Everything from the line containing "This screenshot has height=669, width=1293." to the close of the records below should be output exactly, line by line, with no other lines given.

(Records to process begins)

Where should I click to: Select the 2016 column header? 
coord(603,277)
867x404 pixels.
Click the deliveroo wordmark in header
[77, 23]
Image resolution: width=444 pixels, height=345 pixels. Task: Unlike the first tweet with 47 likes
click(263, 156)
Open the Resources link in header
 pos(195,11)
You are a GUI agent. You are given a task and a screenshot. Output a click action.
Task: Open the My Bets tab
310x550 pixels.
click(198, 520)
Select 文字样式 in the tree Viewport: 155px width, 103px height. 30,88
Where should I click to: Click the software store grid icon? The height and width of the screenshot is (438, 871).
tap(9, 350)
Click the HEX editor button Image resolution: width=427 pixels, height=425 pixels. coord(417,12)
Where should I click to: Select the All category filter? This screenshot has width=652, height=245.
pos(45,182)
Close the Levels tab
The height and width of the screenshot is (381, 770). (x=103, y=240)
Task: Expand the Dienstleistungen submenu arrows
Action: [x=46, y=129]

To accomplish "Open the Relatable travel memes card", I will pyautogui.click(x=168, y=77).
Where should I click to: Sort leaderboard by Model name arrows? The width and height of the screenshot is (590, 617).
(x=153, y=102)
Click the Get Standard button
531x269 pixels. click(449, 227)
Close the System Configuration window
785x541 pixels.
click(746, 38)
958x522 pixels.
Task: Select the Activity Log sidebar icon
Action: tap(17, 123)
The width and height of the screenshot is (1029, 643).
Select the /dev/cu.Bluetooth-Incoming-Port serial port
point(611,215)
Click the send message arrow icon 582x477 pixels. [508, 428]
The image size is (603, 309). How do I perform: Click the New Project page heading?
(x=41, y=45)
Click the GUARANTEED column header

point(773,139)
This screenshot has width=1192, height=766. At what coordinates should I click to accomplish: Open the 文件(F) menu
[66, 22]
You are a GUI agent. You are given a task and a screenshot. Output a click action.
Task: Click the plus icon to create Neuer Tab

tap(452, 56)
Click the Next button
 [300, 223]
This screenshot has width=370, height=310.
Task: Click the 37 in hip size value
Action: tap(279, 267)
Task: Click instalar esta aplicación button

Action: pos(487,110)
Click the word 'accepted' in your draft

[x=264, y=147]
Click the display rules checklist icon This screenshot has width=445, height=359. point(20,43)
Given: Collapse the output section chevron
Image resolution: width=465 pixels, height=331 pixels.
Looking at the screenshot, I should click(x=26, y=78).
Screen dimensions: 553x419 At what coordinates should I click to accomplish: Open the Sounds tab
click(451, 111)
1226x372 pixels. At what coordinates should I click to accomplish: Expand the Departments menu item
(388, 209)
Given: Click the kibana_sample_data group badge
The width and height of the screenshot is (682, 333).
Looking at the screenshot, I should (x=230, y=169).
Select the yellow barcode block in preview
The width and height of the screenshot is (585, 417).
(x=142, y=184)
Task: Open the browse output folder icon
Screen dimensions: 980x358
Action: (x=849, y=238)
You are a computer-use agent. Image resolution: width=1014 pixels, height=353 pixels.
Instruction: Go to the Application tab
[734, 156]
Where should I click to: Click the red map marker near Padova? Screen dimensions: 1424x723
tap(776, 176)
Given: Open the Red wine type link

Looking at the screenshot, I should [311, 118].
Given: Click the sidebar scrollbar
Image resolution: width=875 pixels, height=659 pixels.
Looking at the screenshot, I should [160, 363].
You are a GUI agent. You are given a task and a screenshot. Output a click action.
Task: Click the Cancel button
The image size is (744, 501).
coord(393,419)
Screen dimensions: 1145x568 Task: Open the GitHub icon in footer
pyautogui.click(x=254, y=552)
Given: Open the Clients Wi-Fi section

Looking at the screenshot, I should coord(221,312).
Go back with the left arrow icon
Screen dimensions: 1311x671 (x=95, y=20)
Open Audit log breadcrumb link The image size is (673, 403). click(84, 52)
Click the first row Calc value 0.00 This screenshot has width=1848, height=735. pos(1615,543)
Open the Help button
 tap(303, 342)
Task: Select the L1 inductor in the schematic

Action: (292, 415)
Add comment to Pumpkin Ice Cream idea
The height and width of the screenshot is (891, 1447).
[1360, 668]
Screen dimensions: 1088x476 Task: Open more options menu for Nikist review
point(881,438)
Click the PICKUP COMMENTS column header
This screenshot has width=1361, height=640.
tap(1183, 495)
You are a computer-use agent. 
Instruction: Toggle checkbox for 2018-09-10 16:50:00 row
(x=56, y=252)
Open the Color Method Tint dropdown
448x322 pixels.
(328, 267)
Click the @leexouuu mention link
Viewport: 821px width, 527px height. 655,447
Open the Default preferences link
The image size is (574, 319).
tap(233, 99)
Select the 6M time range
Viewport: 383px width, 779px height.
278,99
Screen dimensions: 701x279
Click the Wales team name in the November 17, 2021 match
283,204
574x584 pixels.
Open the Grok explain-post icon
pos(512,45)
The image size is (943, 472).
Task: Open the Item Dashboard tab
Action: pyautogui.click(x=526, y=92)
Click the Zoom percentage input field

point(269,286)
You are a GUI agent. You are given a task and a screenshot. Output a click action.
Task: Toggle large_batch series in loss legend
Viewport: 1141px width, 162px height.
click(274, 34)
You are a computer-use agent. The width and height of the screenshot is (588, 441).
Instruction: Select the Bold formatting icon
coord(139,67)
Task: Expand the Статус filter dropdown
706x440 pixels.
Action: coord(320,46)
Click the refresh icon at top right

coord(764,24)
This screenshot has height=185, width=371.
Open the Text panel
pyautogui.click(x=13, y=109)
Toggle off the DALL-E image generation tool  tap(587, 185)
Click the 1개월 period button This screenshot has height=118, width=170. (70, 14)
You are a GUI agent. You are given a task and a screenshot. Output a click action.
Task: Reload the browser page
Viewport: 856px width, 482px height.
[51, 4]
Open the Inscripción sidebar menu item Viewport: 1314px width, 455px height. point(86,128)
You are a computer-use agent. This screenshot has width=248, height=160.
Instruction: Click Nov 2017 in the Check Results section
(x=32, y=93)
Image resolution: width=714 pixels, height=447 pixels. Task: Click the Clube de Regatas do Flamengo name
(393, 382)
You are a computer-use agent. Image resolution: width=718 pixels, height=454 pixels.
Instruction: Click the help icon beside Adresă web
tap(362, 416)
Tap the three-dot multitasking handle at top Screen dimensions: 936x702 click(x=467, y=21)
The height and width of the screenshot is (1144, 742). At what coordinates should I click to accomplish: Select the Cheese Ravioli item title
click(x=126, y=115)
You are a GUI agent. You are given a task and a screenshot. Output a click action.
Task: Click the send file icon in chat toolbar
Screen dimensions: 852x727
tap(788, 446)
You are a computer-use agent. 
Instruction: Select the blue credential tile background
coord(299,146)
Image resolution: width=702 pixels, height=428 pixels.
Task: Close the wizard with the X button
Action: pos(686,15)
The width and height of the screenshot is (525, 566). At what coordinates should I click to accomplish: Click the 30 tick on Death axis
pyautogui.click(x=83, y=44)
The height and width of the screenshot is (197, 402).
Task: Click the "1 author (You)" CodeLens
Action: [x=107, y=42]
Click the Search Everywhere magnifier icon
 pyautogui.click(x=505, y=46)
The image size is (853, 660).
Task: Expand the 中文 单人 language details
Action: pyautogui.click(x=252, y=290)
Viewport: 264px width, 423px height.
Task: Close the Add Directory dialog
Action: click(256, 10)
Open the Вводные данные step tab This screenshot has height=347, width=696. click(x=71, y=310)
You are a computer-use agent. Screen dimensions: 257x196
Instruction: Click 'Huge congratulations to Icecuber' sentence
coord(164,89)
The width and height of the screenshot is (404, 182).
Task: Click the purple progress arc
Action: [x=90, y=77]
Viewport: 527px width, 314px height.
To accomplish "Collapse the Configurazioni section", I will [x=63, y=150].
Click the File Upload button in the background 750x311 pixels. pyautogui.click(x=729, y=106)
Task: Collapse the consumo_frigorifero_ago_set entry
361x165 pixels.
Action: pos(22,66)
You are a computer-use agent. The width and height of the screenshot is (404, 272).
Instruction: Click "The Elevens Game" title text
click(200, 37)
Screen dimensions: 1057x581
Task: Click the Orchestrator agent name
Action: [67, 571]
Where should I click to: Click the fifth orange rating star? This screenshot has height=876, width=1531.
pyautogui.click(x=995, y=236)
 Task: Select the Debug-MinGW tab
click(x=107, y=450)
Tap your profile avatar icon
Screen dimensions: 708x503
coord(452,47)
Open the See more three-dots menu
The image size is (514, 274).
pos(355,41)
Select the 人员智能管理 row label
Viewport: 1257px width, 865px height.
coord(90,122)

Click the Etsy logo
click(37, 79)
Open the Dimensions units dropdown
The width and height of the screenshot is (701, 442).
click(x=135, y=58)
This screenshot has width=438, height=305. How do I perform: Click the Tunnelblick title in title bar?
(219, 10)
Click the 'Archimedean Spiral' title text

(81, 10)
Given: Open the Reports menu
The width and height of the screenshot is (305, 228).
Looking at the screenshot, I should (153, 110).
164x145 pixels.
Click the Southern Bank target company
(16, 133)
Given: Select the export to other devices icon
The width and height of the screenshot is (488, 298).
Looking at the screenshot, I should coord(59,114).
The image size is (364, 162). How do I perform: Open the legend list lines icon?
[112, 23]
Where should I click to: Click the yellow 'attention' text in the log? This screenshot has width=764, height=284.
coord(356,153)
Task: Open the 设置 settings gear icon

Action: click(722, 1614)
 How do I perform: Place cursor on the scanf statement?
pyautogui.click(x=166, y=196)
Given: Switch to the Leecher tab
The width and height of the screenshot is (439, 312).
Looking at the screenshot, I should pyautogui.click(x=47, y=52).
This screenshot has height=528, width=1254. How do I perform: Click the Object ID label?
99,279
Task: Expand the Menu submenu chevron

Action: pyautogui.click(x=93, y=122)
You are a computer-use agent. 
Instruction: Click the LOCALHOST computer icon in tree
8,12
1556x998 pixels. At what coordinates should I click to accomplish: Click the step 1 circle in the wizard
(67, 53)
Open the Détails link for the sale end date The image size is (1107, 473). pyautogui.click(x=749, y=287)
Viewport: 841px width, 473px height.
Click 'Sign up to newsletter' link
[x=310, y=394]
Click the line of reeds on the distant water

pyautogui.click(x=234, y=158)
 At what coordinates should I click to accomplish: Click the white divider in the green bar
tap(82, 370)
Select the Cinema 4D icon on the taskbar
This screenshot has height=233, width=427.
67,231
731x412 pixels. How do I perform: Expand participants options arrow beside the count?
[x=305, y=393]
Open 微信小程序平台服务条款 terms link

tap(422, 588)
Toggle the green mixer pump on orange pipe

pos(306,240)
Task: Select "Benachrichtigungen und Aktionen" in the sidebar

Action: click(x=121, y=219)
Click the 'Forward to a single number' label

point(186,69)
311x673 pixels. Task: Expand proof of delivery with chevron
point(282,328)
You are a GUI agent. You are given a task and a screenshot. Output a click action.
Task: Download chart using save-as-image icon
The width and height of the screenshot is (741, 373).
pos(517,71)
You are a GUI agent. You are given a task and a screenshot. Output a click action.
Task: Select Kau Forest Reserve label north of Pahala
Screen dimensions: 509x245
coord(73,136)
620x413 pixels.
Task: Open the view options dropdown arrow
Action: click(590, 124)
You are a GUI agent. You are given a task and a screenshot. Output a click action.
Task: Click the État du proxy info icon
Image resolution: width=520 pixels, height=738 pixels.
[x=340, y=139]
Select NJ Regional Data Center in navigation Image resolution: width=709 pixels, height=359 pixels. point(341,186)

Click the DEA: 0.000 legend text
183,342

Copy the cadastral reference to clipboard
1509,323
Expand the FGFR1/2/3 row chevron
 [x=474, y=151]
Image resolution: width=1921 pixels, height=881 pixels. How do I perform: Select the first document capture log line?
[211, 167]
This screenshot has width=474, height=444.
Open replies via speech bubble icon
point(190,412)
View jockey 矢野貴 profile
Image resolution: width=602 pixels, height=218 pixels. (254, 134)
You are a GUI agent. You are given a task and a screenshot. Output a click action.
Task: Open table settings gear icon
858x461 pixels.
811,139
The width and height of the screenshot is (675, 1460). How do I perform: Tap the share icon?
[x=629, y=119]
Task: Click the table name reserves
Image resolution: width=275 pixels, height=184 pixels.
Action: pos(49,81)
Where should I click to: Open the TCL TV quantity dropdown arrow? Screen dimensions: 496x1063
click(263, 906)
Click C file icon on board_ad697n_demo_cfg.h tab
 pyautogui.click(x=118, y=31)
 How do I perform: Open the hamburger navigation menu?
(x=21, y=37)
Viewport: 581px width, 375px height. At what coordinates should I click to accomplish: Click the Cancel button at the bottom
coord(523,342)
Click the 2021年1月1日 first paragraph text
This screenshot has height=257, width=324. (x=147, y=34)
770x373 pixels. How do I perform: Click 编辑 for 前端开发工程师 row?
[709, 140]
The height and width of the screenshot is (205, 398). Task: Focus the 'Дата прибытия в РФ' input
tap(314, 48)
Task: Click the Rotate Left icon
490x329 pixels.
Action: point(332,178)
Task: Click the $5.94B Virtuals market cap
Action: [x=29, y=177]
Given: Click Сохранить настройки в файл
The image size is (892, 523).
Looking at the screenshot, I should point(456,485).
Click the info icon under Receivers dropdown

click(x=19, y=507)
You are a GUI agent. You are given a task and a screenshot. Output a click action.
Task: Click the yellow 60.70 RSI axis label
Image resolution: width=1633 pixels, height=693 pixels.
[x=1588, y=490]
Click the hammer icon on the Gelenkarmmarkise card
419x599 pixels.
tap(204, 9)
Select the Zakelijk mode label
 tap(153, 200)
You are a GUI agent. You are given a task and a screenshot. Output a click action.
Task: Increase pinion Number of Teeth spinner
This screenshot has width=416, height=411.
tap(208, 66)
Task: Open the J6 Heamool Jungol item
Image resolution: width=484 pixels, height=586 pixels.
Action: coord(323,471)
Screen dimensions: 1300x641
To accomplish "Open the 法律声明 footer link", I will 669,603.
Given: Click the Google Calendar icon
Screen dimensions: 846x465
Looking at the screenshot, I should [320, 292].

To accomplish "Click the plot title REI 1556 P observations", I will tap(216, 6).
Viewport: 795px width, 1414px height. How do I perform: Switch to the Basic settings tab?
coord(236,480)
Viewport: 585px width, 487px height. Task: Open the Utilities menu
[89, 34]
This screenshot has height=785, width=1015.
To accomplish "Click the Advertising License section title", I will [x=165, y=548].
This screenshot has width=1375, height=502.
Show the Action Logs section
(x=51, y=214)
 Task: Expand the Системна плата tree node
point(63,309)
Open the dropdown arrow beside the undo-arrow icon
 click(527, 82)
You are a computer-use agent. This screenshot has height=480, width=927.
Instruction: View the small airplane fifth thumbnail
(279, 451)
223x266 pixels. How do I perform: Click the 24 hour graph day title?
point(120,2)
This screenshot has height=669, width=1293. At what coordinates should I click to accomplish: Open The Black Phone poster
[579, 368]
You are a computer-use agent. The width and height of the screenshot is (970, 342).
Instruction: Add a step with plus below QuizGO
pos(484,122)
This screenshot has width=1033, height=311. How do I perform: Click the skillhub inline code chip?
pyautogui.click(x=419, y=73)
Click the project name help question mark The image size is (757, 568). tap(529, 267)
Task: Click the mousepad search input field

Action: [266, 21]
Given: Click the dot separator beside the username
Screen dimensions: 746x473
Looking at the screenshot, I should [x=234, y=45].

(Records to process ends)

- _Task response_
This screenshot has height=669, width=1293. At what coordinates should I click to accomplish: Open The Black Phone poster
[579, 368]
You are a computer-use agent. The width and height of the screenshot is (970, 342).
Instruction: Add a step with plus below QuizGO
pos(484,122)
This screenshot has width=1033, height=311. How do I perform: Click the skillhub inline code chip?
pyautogui.click(x=419, y=73)
Click the project name help question mark The image size is (757, 568). tap(529, 267)
Task: Click the mousepad search input field

Action: [266, 21]
Given: Click the dot separator beside the username
Screen dimensions: 746x473
Looking at the screenshot, I should [x=234, y=45].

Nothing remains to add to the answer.